Since meeting with officials from the International Committee of the Red Cross (ICRC) on December 17, 2013 at its headquarters in Geneva, Switzerland, the acting government has been actively involved in securing a Protecting Power under the provisions of the Fourth Geneva Convention and the Additional Protocol 1. This process includes the ICRC and an unnamed State party to both the Fourth Geneva Convention and the Additional Protocol, but due to the sensitivity of the situation and negotiations the acting government is unable to provide a status report until a Protecting Power has been secured. A Protecting Power protects the interest of a third State and its citizenry during occupation.
The acting government deposited its instrument of accession to the Fourth Geneva Convention with the Swiss government on January 14, 2013 followed by its accession to the Additional Protocol 1 on December 16, 2013. As a party to the Geneva Convention, it is the duty of the acting government to secure a Protecting Power, being another party to the Geneva Conventions that is independent and not a party to the conflict. Article 5(1) of the Additional Protocol 1 provides: “It is the duty of the Parties to a conflict from the beginning of that conflict to secure the supervision and implementation of the Conventions and of this Protocol by the application of the system of Protecting Powers, including ‘inter alia’ the designation and acceptance of those Powers… Protecting Powers shall have the duty of safeguarding the interests of the Parties to the conflict.”

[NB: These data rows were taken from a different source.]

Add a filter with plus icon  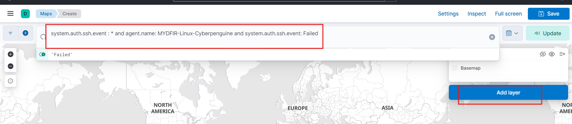(x=26, y=33)
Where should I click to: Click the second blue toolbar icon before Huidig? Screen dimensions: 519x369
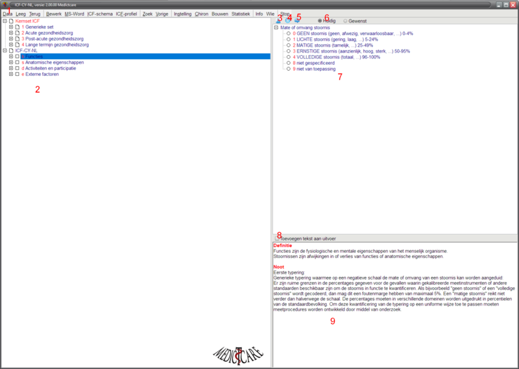[x=287, y=21]
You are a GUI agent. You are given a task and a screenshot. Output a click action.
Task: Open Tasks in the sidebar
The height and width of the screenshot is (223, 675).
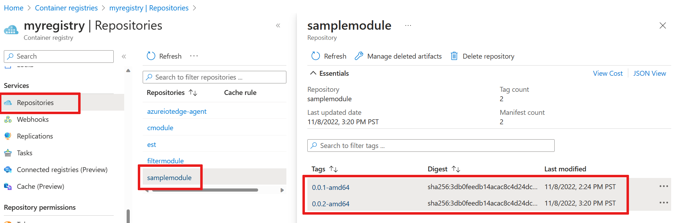24,153
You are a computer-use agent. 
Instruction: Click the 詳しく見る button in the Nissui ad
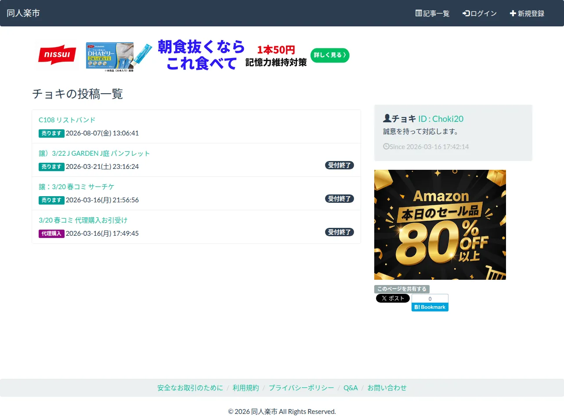(330, 55)
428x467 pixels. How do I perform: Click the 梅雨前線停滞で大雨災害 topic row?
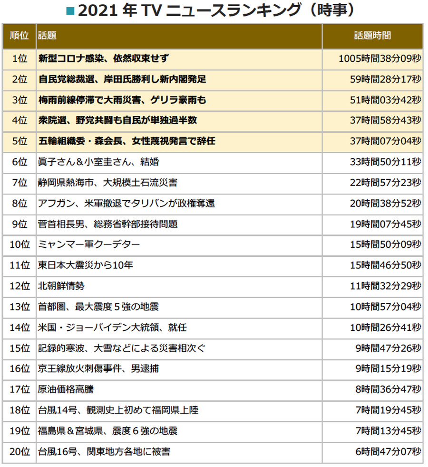pos(122,100)
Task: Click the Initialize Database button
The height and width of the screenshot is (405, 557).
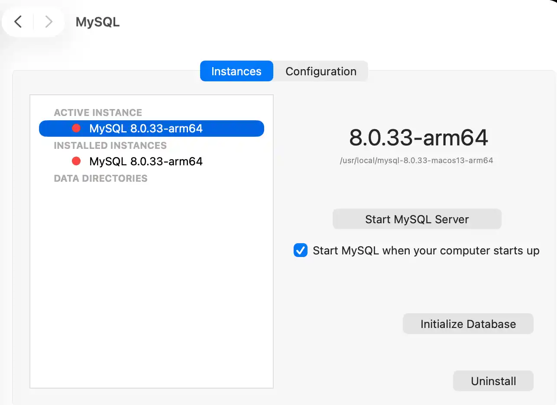Action: click(468, 323)
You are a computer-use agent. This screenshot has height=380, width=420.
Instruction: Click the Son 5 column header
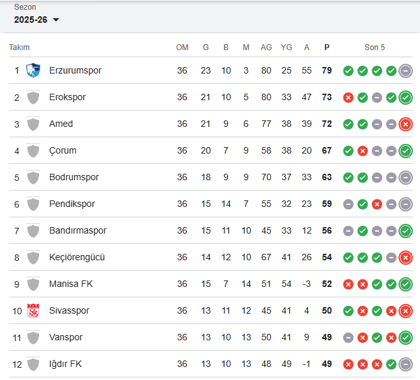374,48
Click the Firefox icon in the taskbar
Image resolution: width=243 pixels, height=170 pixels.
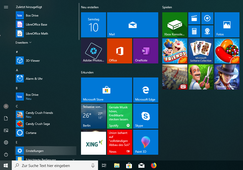[153, 165]
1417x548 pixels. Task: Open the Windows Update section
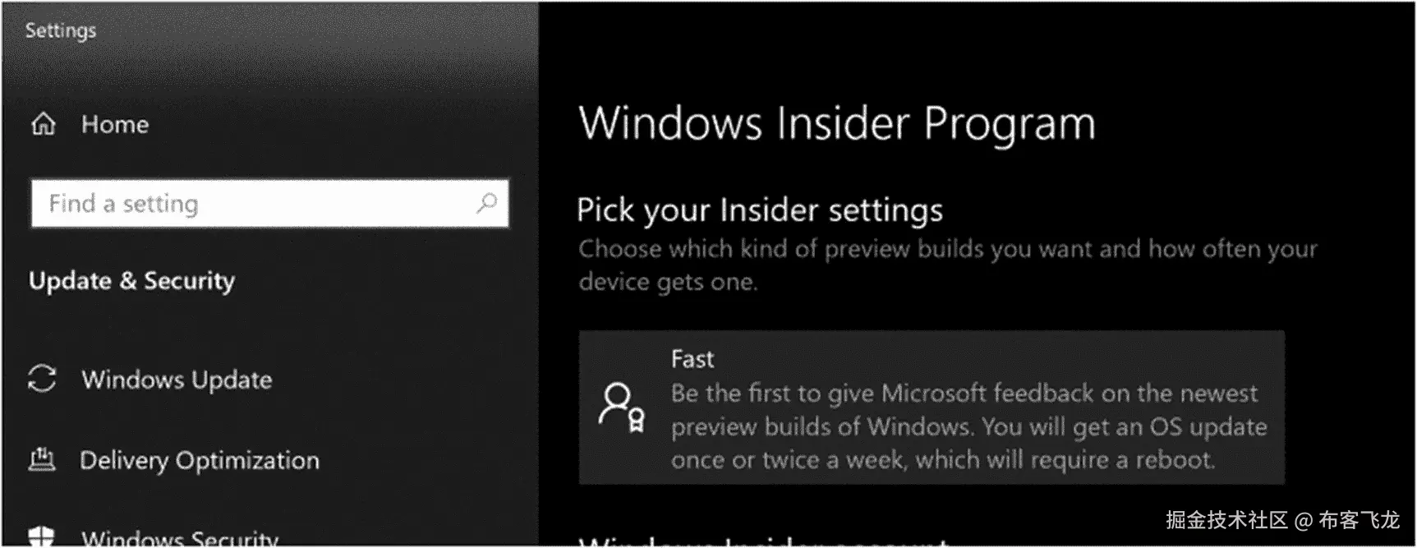click(177, 380)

Article 1 of both the Fourth Geneva Convention and the Additional Protocol 1 provides that the “High Contracting Parties undertake to respect and to ensure respect for [the Convention and Protocol] in all circumstances.” According to the ICRC’s commentaries “the duty to respect implies that of ensuring respect by civilian and military authorities, the members of the armed forces, and in general, by the population as a whole.” The acting government has diligently worked to ensure compliance by these parties, but these authorities have recklessly disregarded the heeded warnings of compliance and have instead committed war crimes on a grand scale siding with the United States presence. This is directly attributable to the United States’ willful failure, as the occupying Power, to comply with the laws of occupation since the occupation began in 1898.
On this note, the ICRC comments, “In the event of a Power failing to fulfill its obligations, each of the other Contracting Parties, (neutral, allied or enemy) should endeavor to bring it back to an attitude of respect for the Convention. The proper working of the system of protection provided by the Convention demands in fact that the States which are parties to it should not be content merely to apply its provisions themselves, but should do everything in their power to ensure that it is respected universally.”
As stated on the acting government’s website:
“The primary objective of the Hawaiian Kingdom Government is to expose the occupation of our nation within the framework of the 1907 Hague Conventions IV and V and our domestic statutes, and to provide a foundation for transition and the ultimate end of the occupation of the Hawaiian Kingdom. Article 43 of the 1907 Hague Convention IV mandates that the occupying government, being the United States of America, must administer the laws of the occupied State, being the Hawaiian Kingdom, and any deviation of this mandate is a violation of international law.”